Workato, a US-based software integration technology provider that counts enterprise software producers ServiceNow, Workday and Salesforce as investors, received $110m in series D funding yesterday at a $1.7bn valuation.
Technology investment firm Altimeter Capital and growth equity firm Insight Partners co-led the round, which included Redpoint Ventures and Battery Ventures, while Altimeter partner Pauline Yang is taking a board seat at Workato in connection with the round.
Workato’s platform integrates software and automates complex workflows for enterprise customers. The cash has been allocated to product and technology development, the growth of its customer success activities and increasing headcount internationally.
Vijay Tella, Workato’s co-founder and CEO, said: “There has been explosive growth in business apps and cloud technologies, but their potential remains largely untapped.

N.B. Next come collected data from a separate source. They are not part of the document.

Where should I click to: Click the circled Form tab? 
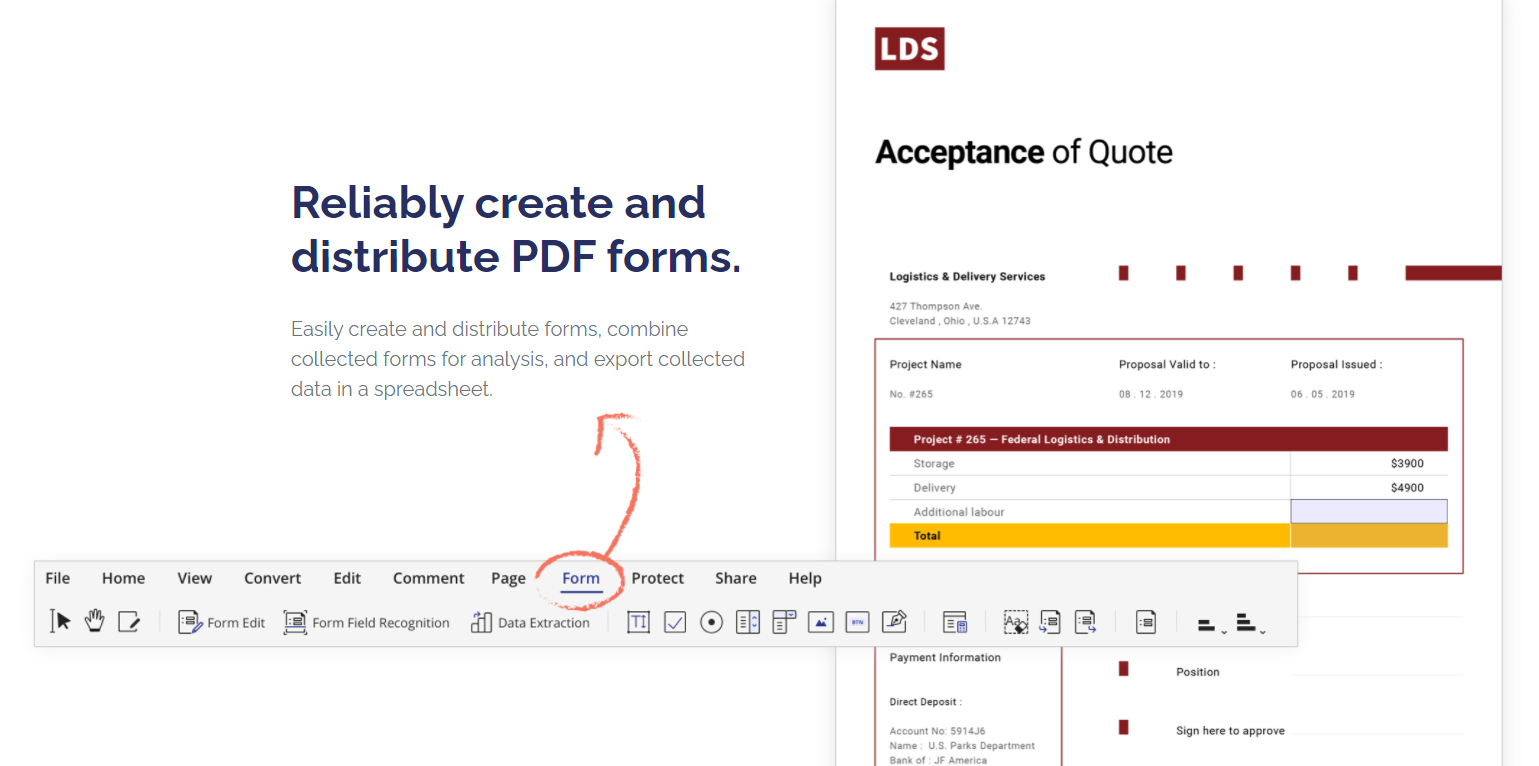pos(581,578)
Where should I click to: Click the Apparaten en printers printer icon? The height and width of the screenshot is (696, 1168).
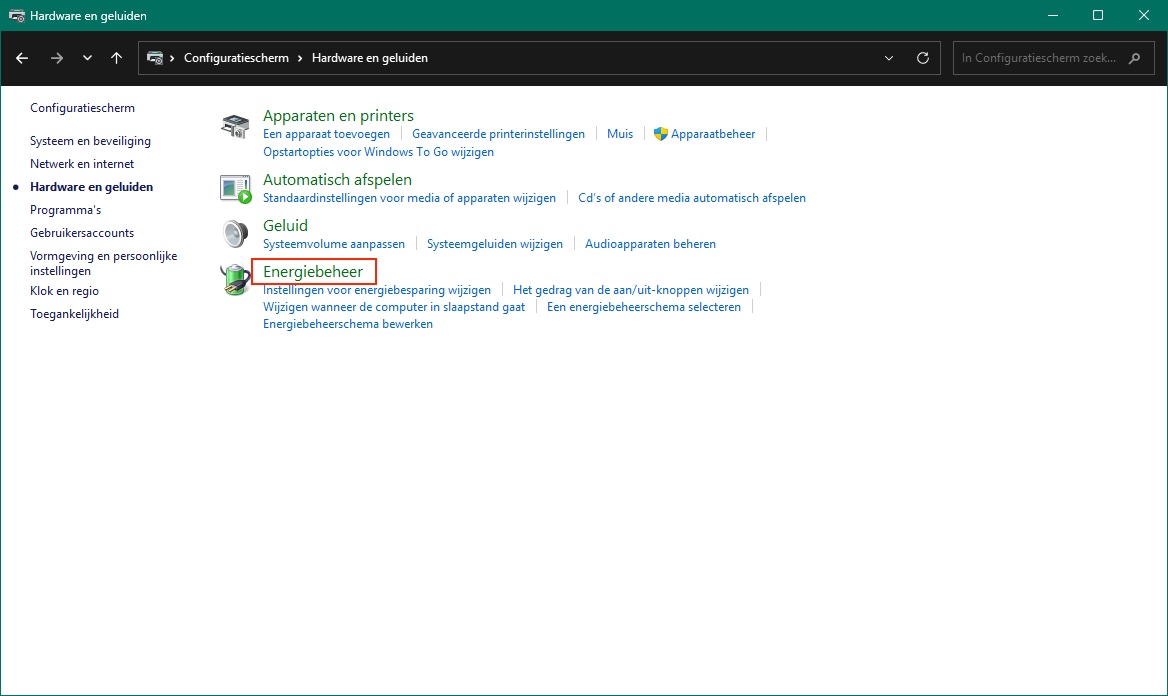(235, 126)
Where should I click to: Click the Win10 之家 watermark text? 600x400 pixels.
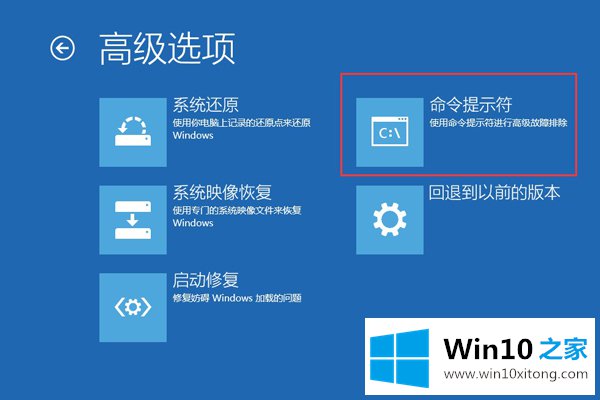[x=515, y=349]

This explosion has created tech chaos with siloed data, fragmented business processes and broken [user experience].
“Workato addresses this with a single platform built for business and IT that easily, reliably and securely connects their apps, data and business processes so teams can work smarter and faster.”
The round pushed the company’s funding to $221m since it was founded in 2013. It received $10m of that in a 2017 series A round led by Storm Ventures and backed by Salesforce and Workday through corporate venturing vehicles Salesforce Ventures and Workday Ventures.
Workday Ventures and Storm Ventures returned for a $25m series B round in 2018 alongside ServiceNow and Battery Ventures, before Redpoint Ventures led a $70m series C in late 2019 that included Storm Ventures, Battery Ventures, Geodesic Capital and Norwest Venture Partners.